Job item: Return, verbatim, every line of the listing from its beginning through the line containing "legend-label: Discordo parcialmente is", both ends included. Omit the pictures from your answer.

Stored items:
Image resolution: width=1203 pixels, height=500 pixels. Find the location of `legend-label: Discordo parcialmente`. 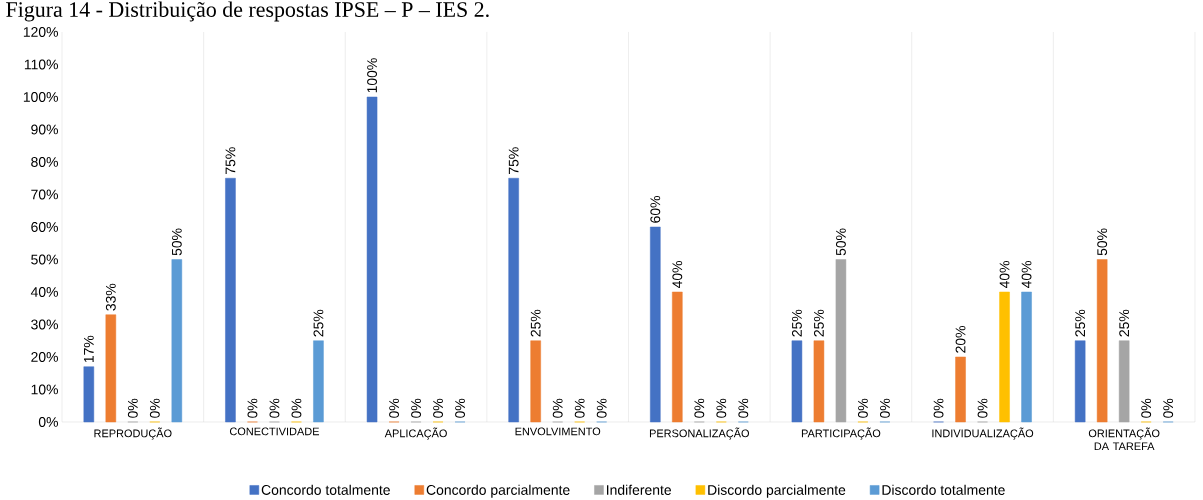

legend-label: Discordo parcialmente is located at coordinates (777, 491).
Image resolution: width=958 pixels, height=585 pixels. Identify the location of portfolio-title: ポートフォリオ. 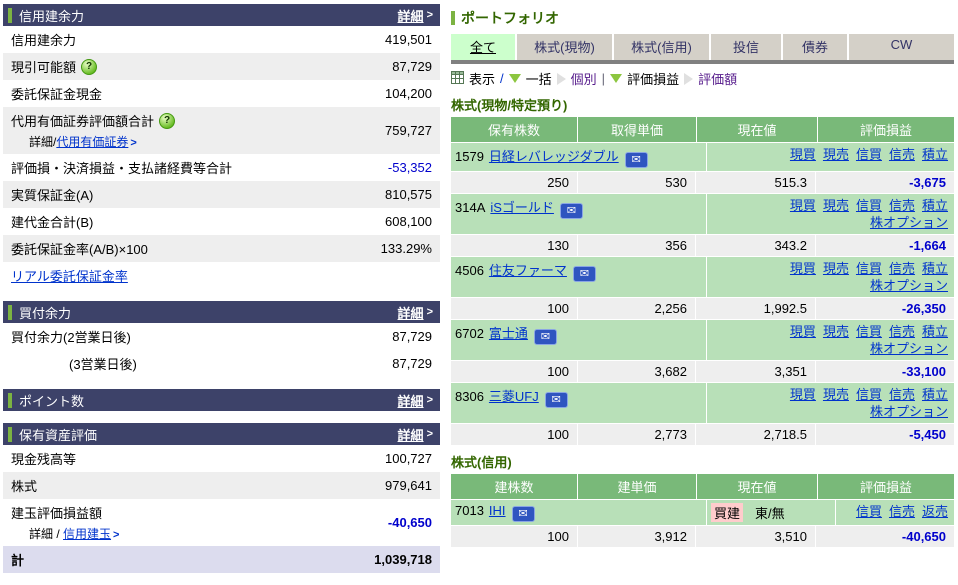
(510, 18).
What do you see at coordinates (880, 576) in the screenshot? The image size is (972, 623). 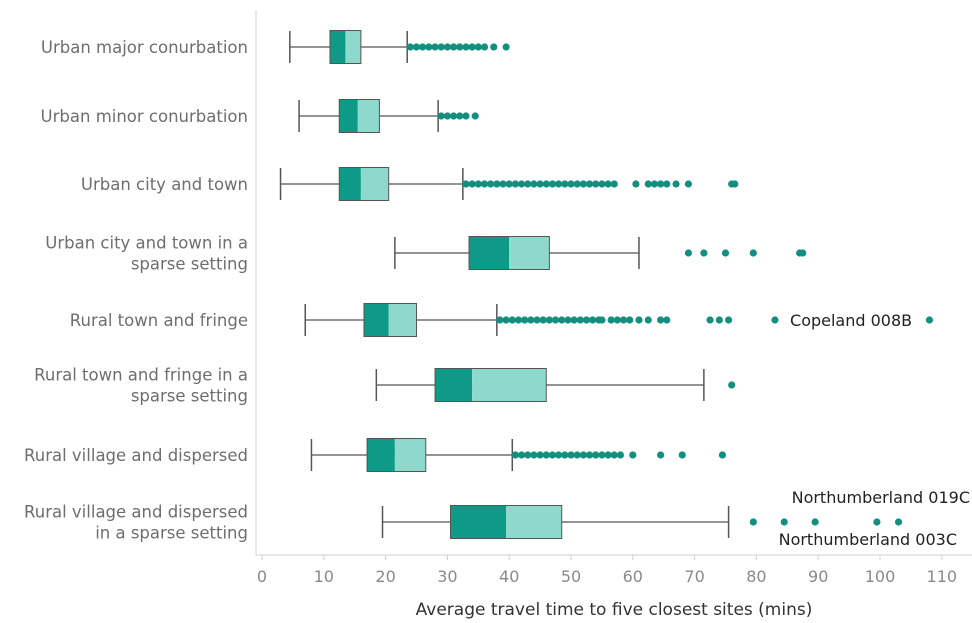 I see `x-tick-label: 100` at bounding box center [880, 576].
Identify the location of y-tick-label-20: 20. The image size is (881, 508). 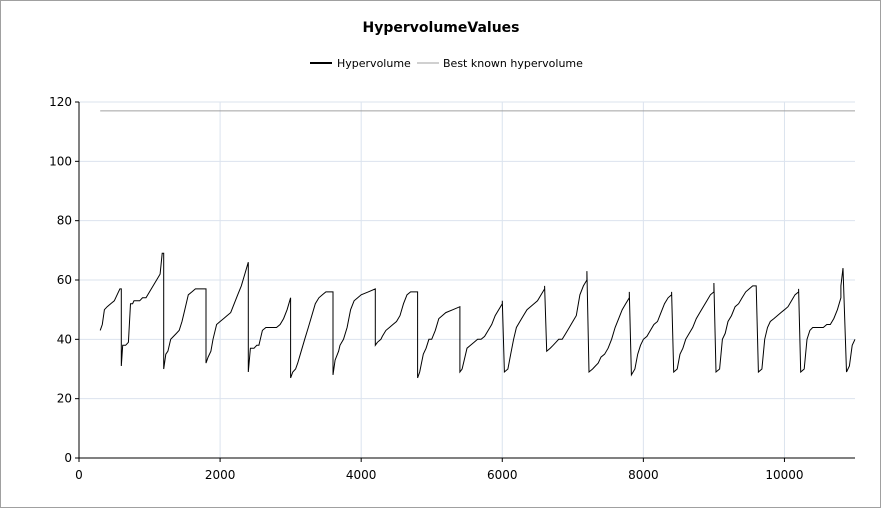
(64, 399).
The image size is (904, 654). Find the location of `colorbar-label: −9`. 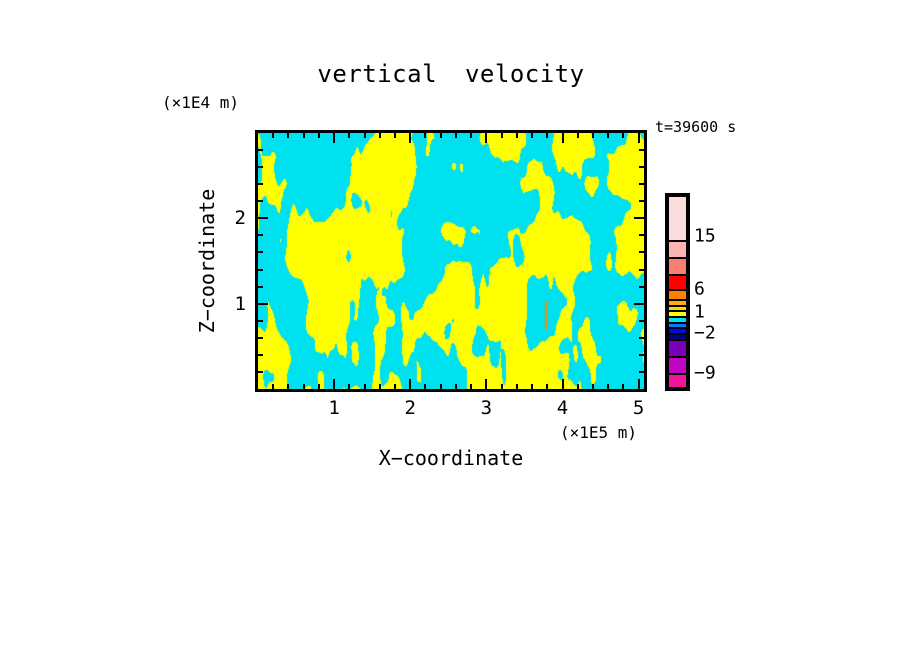

colorbar-label: −9 is located at coordinates (705, 373).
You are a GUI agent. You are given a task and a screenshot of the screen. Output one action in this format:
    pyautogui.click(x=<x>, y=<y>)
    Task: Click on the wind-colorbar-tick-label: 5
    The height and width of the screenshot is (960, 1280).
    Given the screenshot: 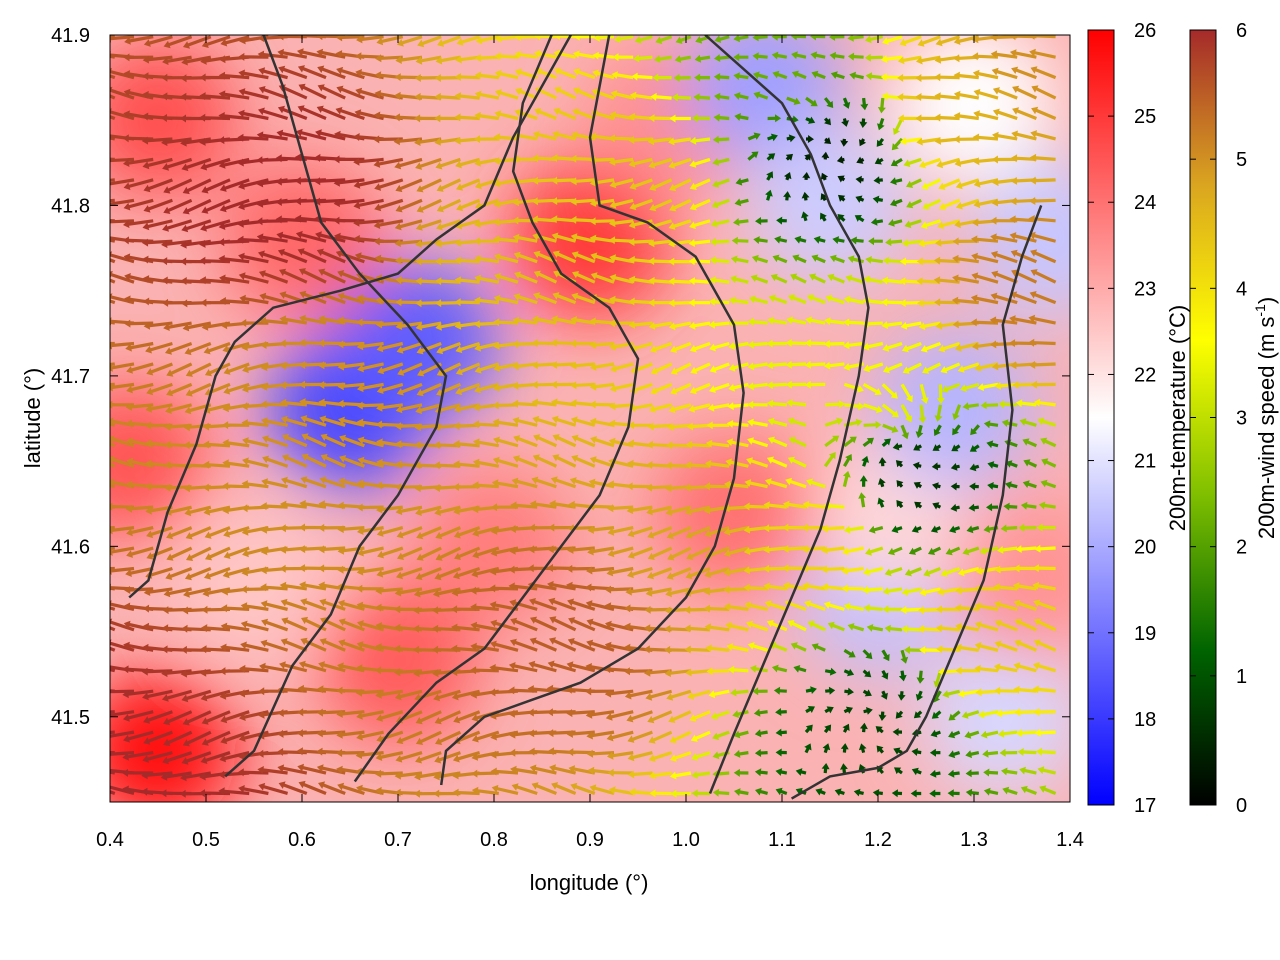 What is the action you would take?
    pyautogui.click(x=1242, y=160)
    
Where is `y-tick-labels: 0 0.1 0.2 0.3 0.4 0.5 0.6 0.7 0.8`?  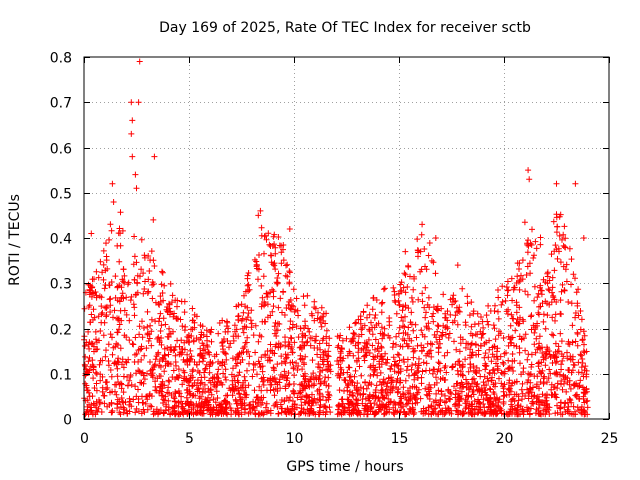 y-tick-labels: 0 0.1 0.2 0.3 0.4 0.5 0.6 0.7 0.8 is located at coordinates (61, 240).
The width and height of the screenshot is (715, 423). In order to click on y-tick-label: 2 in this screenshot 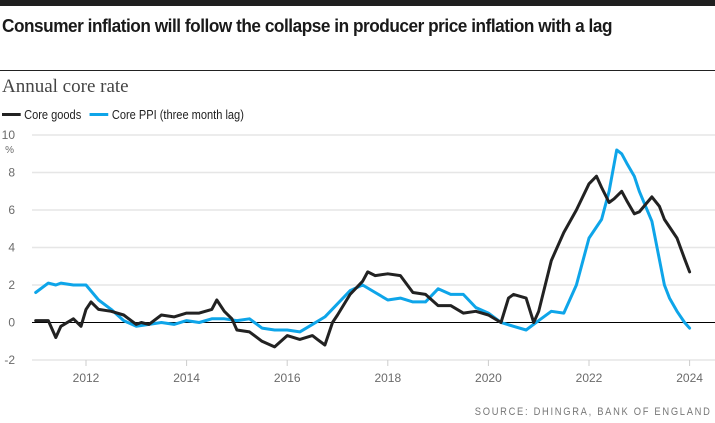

Exercise output:
Image resolution: width=1203 pixels, height=500 pixels. Find the location of `legend-label: Discordo parcialmente`. 

legend-label: Discordo parcialmente is located at coordinates (777, 491).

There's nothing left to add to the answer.